[Collection entries]
+ + +

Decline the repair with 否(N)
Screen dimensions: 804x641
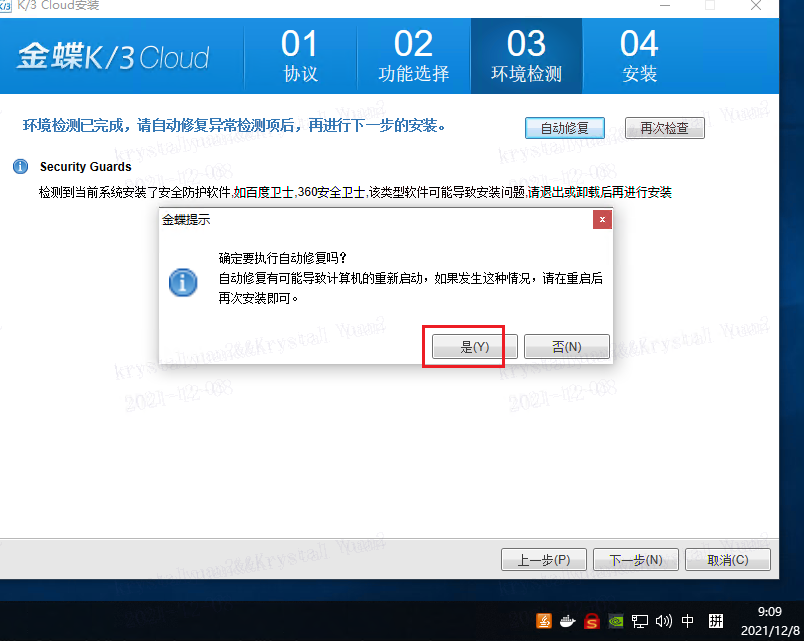(x=567, y=346)
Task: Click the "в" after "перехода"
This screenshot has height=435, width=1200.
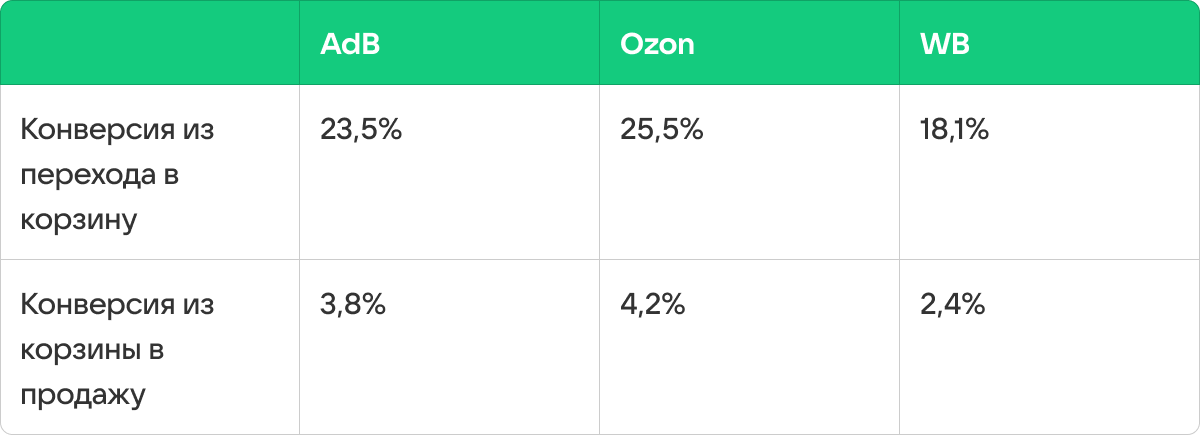Action: 173,175
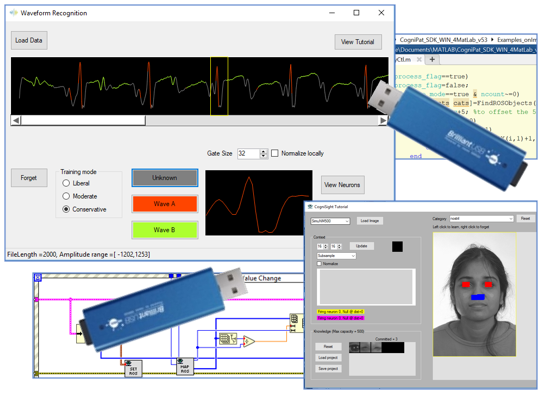The image size is (542, 395).
Task: Click the MAP ROI block icon
Action: 185,366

+ + +

What you will do –
Give back every line of the records above word for word, leaving out the pictures.

Task answer –
Decline the repair with 否(N)
Screen dimensions: 804x641
(x=567, y=346)
Task: Click the "в" after "перехода"
This screenshot has height=435, width=1200.
Action: 173,175
The image size is (542, 395).
Task: Click the MAP ROI block icon
Action: 185,366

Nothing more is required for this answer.